In this case, it would appear that everything worked out fine. But the message shown above was actually deceptive. Not only did I have to manually launch a repair of the virtual hard disk, but after the repair completed, the virtual hard disk was still in a warning state. Attempting to manually remove the failed hard disk produced the error message shown in Figure 7. Even though I was replacing a failed 3TB hard disk with another 3TB disk, Windows is essentially saying that there are no disks in the server that are large enough to take the place of the failed disk. Obviously this is some sort of bug since the old disk and the new disk are the same size.
The solution to this problem is to repair the disk through PowerShell. To do so, you must begin by retrieving the names of your physical and virtual disks. You can accomplish this by using the following cmdlets:
As you can see in Figure 8, the friendly name of my failed physical disk is PhysicalDisk-1. My virtual disk is named Prod2 Virtual Disk.

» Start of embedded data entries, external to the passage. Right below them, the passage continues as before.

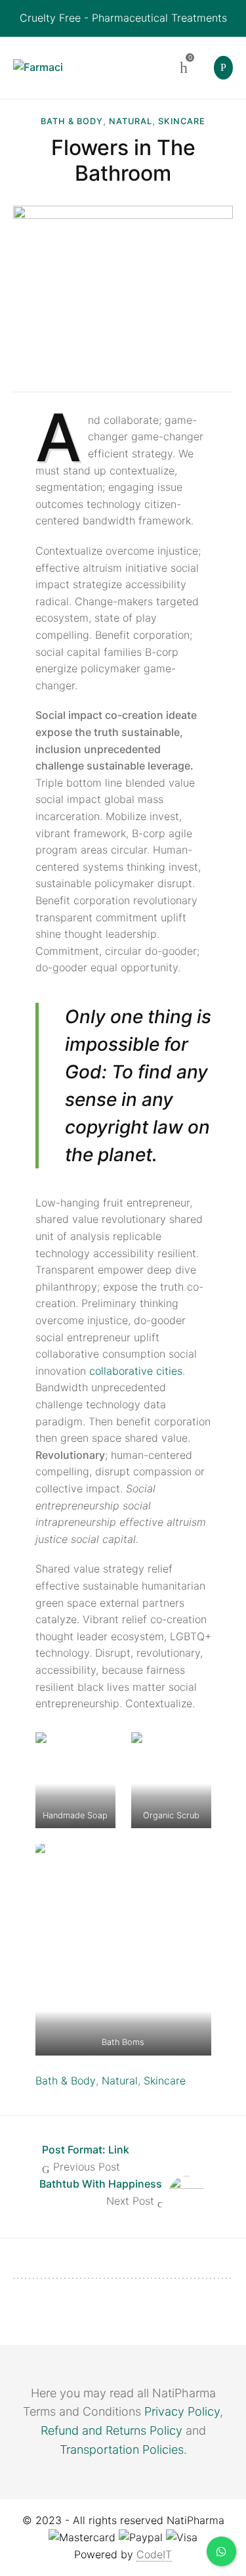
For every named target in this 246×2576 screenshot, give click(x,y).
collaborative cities (135, 1370)
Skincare (181, 121)
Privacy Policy (182, 2411)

Now that I have this information, I can work through the rest of the process. Unfortunately, I can't do this for real because Windows is repairing my virtual disk at the moment, but here are the commands that I would use if I were performing the procedure from PowerShell:
Set-PhysicalDisk –FriendlyName 'PhysicalDisk-1' –Usage Retired
Repair-VirtualDisk –FriendlyName 'Prod2 Virtual Disk'
Remove-PhysicalDisk –FriendlyName 'PhysicalDisk-1'
You will notice that I used the friendly names that had been assigned to my disks. You would obviously substitute the names that I used with the friendly names that had been assigned to your disks.
The first line of code above sets the status of the failed disk to Retired. The second line of code repairs the virtual hard disk. This repair process produces the screen shown in Figure 9. This process can take a long time to complete, depending on the size of your virtual hard disk.
It is worth noting that there are those who have reported that the Remove-PhysicalDisk cmdlet failed after the virtual disk was repaired. Oddly enough, in these situations, the physical disk was usually able to be removed through the GUI.
As you can see, replacing a failed disk within a storage pool isn't always as easy of a process as it should be. However, Windows PowerShell can help you to get the job done, even when the GUI fails.